Determine the Hardware Requirements
The total number of pages and average size gives roughly the disk space requirement.
Disk Space
The crawler uses space to store crawled documents. Pages are compressed. For an internet crawl, the average compressed page size is about 5kB. For 1 million documents, this amounts to 5GB.
The crawler needs between 2-3 disk accesses (I/O) for each crawled document. This corresponds to 2 IO/s/thread, so 100 IO/s for 50 threads. For reference, this saturates a standard SATA disk. Fast crawlers require RAID arrays, SAS disks, or SSDs.

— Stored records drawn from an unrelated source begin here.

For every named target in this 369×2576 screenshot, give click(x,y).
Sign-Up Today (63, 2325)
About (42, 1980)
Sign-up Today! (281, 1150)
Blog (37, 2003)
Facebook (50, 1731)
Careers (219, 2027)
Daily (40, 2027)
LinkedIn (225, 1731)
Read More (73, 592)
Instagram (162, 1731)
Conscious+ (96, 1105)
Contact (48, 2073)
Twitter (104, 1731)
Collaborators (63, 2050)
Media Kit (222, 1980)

During compaction operations, the crawler storage may temporarily use 50% more disk space.
CPU
Nowadays CPU is not a bottleneck for the crawler. A single AMD Opteron 2346 HE core (2007 CPU) supports up to 40 crawl threads.
Network Bandwidth
Network bandwidth use is directly computed from average document size and crawl speed.
On the internet, an average of 30kB per document means about 200kbps of bandwidth per thread, or 20Mbps for 100 threads.
Memory
A crawler has a base memory consumption of 500MB to 1GB, plus 50-100MB per thread, depending on crawled documents.
Stored documents also use about 40B. Example: with 50 threads and 10 million crawled documents, a crawler uses 500MB + 50*50MB + 10000000*40B, or about 3.5GB.
Temporary Memory Use
During compaction operations, the crawler may temporarily use twice the size of the 80 biggest crawled documents.
For 30MB pdf documents, this amounts to 4.8GB.